- **Goal of the exercise**
Look through the material below and count the lines that hold "address". Give that number by itself.

---*---

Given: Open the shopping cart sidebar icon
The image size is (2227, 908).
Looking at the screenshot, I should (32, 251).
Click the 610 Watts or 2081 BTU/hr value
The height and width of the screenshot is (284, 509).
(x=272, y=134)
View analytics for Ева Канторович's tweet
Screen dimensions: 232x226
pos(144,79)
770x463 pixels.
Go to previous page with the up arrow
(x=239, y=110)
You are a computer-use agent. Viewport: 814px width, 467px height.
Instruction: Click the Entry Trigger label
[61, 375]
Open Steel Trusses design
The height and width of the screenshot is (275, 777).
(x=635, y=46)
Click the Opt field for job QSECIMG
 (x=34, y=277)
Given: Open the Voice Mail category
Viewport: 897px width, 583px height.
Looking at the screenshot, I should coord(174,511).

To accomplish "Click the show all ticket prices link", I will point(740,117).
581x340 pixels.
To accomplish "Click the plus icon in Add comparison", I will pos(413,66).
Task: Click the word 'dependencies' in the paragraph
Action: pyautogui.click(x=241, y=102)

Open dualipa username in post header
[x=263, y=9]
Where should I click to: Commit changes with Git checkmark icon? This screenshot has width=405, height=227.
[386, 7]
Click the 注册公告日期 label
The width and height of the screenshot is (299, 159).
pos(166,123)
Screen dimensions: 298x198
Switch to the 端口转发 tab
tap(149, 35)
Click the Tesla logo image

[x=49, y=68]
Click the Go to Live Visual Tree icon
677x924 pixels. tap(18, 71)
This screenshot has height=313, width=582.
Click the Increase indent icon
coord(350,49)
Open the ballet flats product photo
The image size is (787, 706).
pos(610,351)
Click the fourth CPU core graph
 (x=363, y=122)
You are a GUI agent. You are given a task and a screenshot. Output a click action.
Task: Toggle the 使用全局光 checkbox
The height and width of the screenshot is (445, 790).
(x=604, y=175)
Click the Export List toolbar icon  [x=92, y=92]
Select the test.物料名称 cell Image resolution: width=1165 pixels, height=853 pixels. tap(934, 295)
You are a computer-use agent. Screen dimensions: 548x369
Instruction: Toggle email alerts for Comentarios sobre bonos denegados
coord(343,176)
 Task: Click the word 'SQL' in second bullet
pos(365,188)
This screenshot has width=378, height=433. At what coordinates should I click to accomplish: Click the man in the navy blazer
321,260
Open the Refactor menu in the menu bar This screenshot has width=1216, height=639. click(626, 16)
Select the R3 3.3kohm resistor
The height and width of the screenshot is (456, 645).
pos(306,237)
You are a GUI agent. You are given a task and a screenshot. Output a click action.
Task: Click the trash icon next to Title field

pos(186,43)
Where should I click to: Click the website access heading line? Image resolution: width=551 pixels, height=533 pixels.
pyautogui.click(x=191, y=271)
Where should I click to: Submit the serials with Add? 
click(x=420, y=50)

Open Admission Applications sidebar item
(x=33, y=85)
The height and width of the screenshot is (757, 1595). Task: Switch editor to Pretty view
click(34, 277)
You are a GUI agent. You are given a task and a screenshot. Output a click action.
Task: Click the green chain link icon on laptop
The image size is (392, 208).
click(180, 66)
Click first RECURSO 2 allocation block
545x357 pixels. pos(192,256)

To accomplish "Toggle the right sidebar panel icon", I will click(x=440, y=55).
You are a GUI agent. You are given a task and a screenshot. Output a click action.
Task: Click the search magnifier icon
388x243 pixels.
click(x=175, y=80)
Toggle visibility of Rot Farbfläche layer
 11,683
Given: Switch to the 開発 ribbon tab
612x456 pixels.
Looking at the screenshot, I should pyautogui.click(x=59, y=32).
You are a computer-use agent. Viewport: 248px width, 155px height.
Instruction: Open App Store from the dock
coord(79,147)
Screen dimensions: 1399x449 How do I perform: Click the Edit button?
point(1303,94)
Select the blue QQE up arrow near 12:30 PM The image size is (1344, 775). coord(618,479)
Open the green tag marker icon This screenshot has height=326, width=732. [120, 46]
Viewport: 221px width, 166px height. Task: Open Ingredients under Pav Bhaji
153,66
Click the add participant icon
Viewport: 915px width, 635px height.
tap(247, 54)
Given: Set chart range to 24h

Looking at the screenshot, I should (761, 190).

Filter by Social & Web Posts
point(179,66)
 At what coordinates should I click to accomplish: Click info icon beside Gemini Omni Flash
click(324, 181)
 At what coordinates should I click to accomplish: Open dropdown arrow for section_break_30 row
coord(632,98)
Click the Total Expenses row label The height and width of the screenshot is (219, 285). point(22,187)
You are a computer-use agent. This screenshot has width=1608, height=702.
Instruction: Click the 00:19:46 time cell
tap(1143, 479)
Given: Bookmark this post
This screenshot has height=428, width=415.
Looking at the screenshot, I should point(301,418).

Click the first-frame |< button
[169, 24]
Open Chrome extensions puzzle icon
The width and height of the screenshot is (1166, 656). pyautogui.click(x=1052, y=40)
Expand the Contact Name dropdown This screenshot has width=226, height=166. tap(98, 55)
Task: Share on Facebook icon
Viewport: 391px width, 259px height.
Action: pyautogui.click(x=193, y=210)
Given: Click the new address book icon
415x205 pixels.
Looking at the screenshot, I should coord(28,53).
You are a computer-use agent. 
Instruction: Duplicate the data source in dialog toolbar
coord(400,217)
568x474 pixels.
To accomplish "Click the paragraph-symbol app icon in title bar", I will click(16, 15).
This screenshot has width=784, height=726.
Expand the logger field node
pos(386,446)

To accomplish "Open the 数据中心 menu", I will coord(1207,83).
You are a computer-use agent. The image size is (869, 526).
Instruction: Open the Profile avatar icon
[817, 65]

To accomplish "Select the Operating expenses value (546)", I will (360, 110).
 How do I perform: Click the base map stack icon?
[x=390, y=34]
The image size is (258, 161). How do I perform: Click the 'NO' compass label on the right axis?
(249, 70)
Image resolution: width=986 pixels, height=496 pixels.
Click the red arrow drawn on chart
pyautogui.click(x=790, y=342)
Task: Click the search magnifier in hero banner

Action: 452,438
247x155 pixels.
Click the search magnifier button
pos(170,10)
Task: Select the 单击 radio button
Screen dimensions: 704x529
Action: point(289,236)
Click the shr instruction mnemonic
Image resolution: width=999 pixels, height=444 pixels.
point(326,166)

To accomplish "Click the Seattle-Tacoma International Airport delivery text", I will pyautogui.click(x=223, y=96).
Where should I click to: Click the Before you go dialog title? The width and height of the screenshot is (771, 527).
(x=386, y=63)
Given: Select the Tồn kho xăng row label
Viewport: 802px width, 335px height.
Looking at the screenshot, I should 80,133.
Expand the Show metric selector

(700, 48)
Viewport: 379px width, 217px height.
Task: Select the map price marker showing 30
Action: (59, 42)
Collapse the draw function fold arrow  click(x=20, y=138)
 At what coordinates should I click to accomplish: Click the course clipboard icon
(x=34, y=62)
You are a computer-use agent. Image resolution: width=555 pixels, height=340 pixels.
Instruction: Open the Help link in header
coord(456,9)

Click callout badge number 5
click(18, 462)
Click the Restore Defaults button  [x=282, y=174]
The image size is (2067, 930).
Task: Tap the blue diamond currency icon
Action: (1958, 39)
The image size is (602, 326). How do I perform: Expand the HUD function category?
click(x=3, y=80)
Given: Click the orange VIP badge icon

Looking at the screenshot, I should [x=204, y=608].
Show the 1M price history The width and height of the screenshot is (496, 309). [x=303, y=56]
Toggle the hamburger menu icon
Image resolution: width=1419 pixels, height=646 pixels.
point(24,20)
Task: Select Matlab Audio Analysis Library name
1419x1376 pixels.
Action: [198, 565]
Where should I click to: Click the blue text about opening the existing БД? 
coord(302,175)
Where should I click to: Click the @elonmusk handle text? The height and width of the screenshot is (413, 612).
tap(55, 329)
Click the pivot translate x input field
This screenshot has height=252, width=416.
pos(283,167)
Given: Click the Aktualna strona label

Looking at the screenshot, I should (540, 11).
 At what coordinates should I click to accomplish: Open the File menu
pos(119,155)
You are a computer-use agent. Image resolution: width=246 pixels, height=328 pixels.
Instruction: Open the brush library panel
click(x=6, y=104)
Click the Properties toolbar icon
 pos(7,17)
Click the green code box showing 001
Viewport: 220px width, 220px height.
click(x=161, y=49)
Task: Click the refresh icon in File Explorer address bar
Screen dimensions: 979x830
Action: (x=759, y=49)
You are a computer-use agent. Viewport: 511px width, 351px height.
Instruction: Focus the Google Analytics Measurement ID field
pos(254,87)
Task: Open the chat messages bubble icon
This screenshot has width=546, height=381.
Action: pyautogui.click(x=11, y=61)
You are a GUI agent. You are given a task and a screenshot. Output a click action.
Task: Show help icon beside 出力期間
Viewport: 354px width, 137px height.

---*---

- **Task result**
2